= Prompt =
Restate all entries exactly. Skip the images.

= Given data =
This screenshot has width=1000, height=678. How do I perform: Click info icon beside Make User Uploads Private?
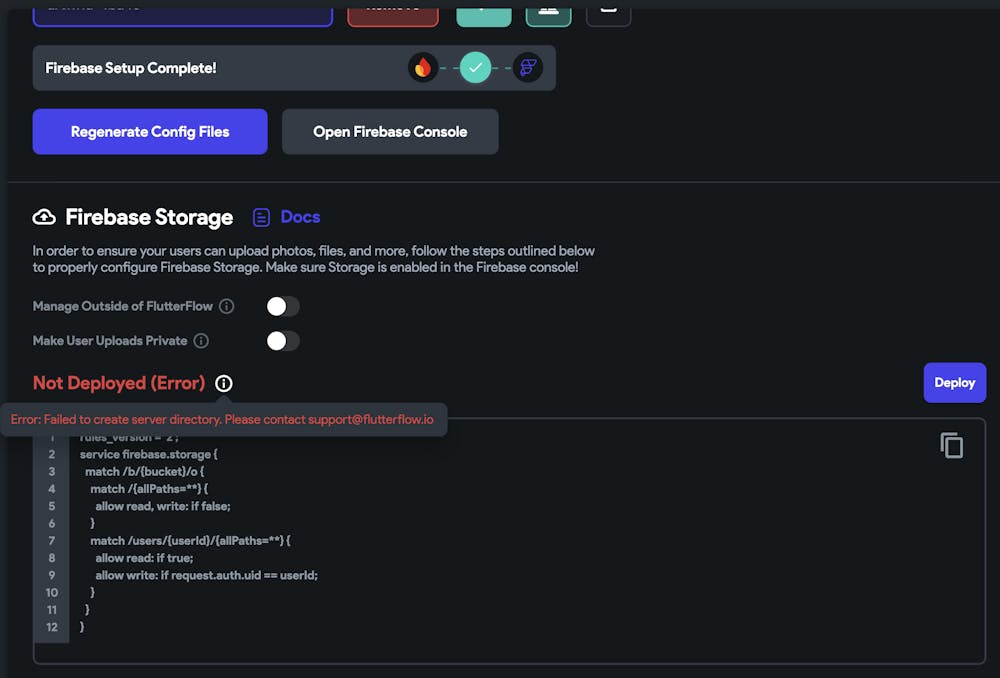tap(201, 341)
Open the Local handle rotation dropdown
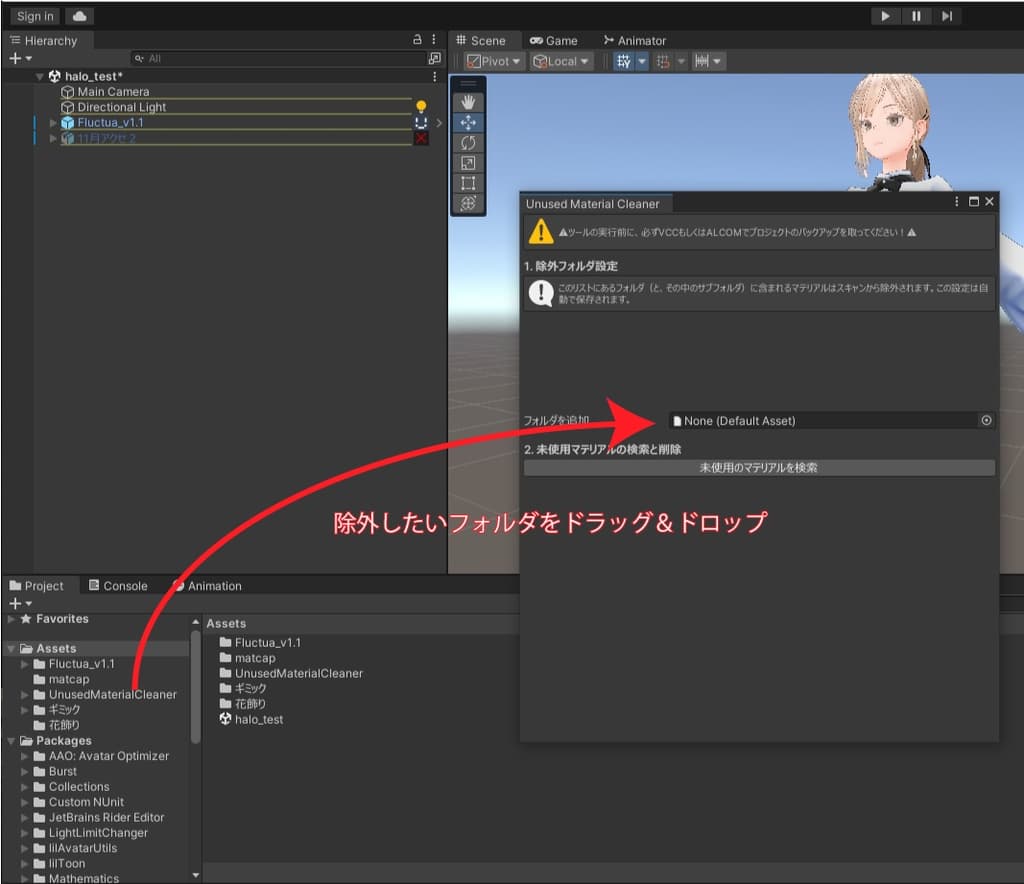Image resolution: width=1024 pixels, height=884 pixels. click(561, 61)
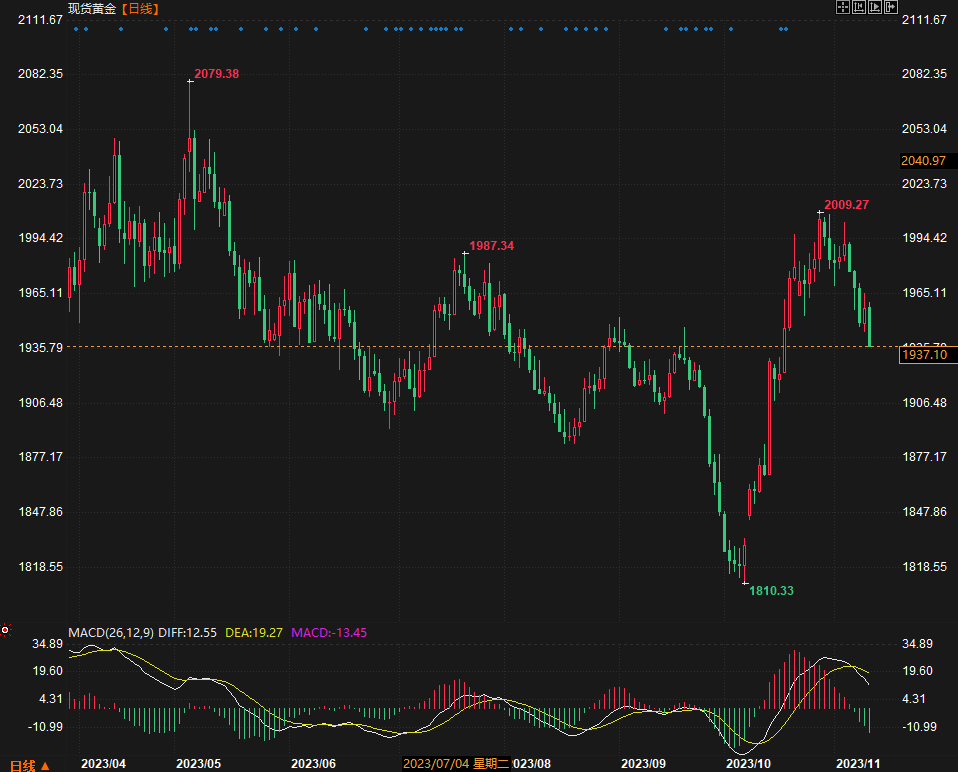
Task: Select the 2023/06 date on time axis
Action: point(312,763)
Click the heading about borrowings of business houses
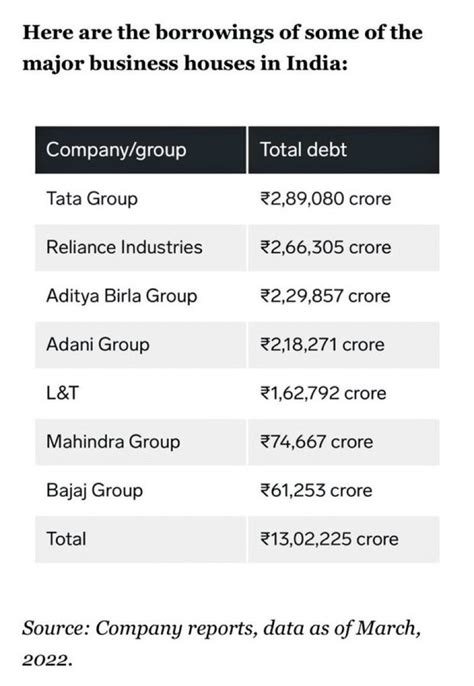Viewport: 474px width, 686px height. (223, 48)
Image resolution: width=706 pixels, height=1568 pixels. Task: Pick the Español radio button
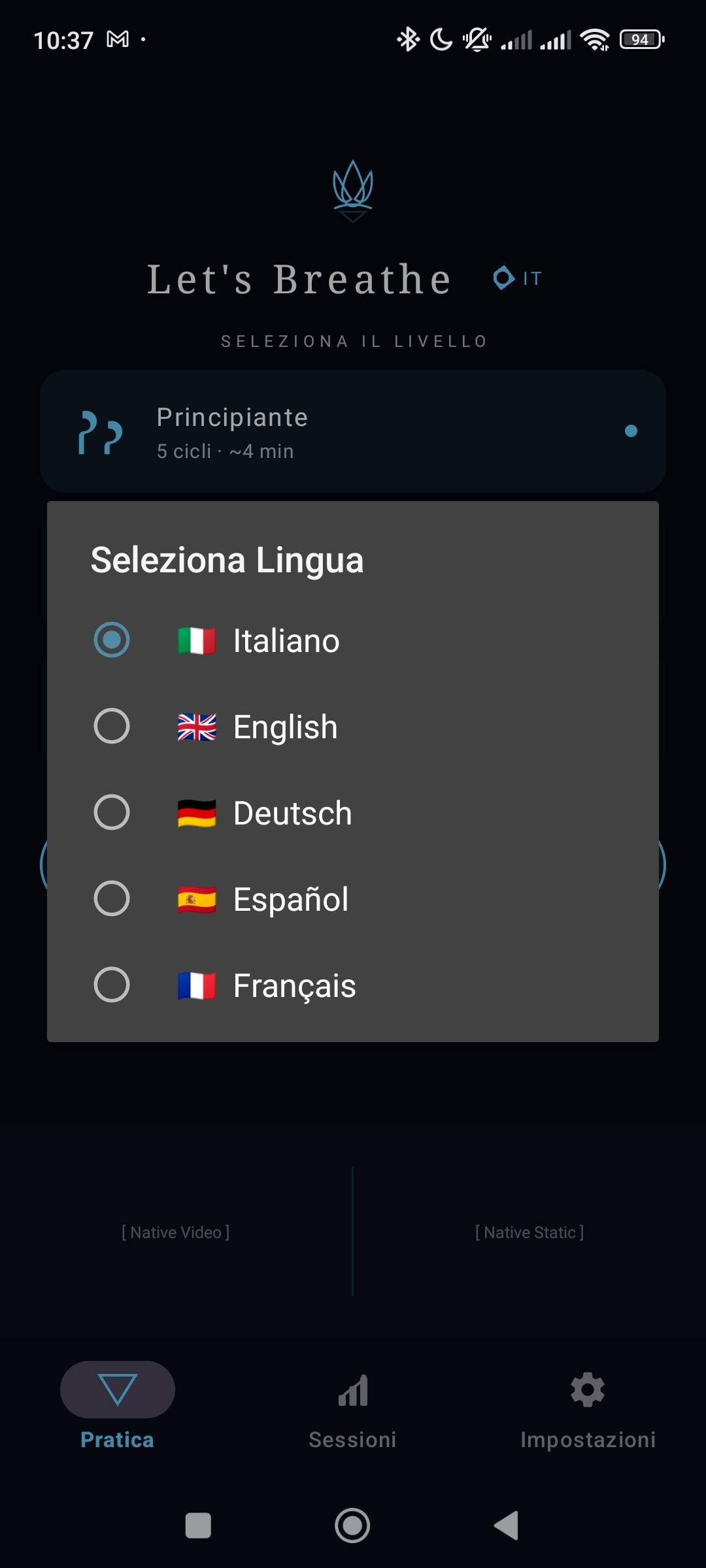[112, 898]
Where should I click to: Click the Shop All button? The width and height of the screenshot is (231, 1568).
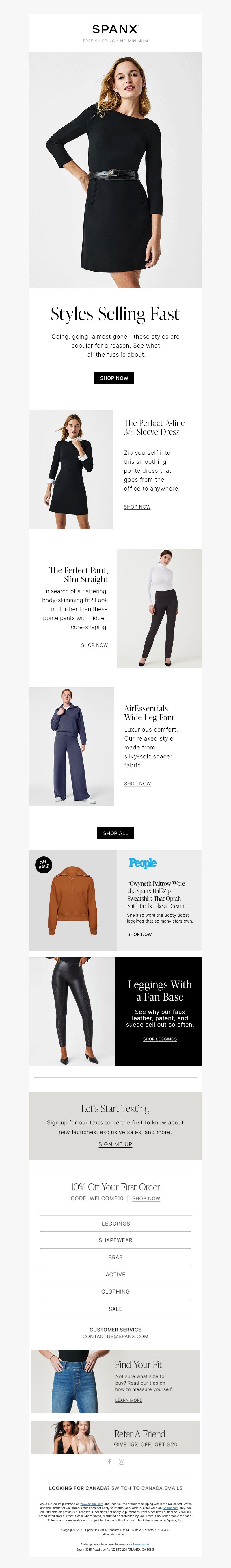tap(116, 833)
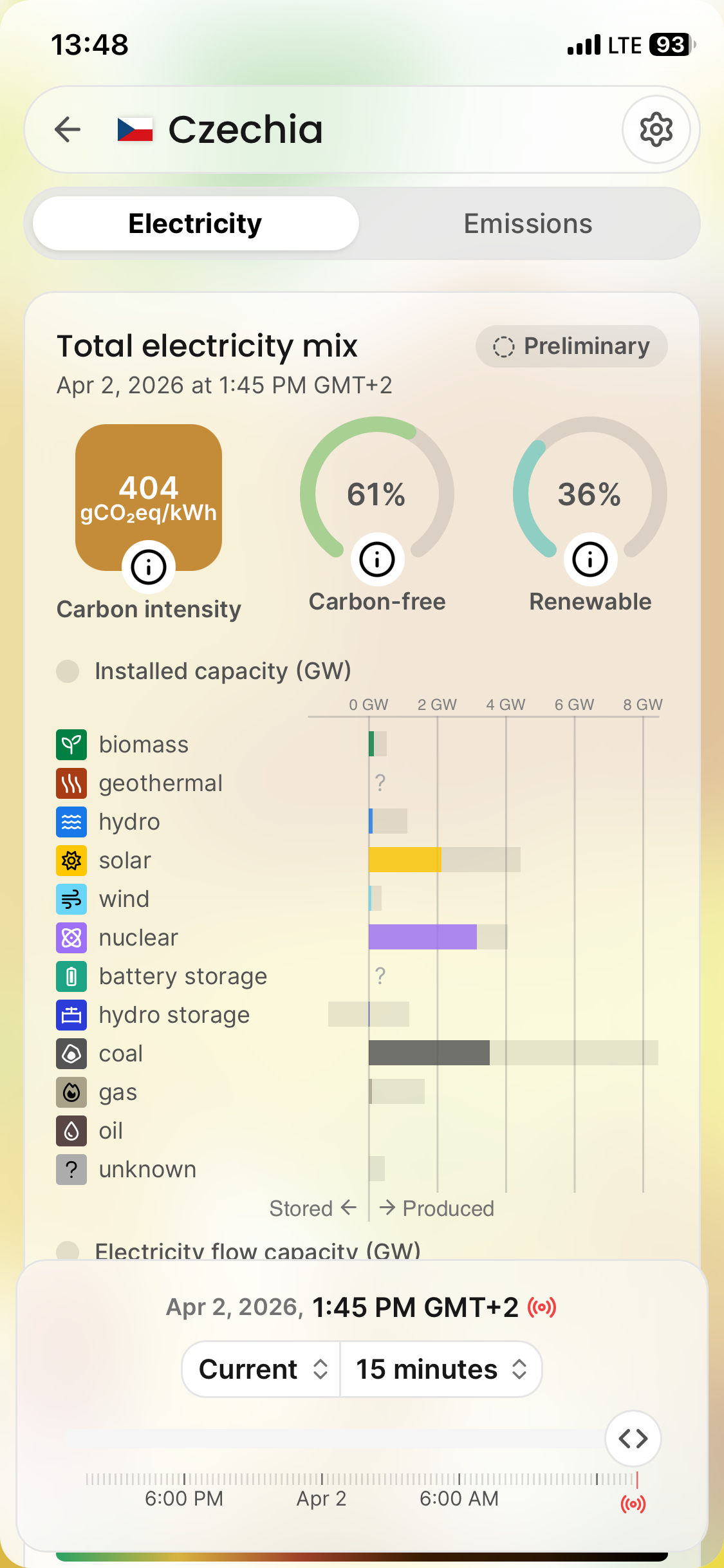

= Reply to the exercise =
This screenshot has width=1000, height=678. How do I perform: Click info icon beside Make User Uploads Private?
tap(201, 341)
Open the Local handle rotation dropdown
Image resolution: width=1024 pixels, height=884 pixels. click(561, 61)
Task: Select the 2023/06 date on time axis
Action: point(312,763)
Click the heading about borrowings of business houses
Viewport: 474px width, 686px height. (223, 48)
Image resolution: width=706 pixels, height=1568 pixels. Task: Pick the Español radio button
[112, 898]
Where should I click to: Click the Shop All button? The width and height of the screenshot is (231, 1568).
tap(116, 833)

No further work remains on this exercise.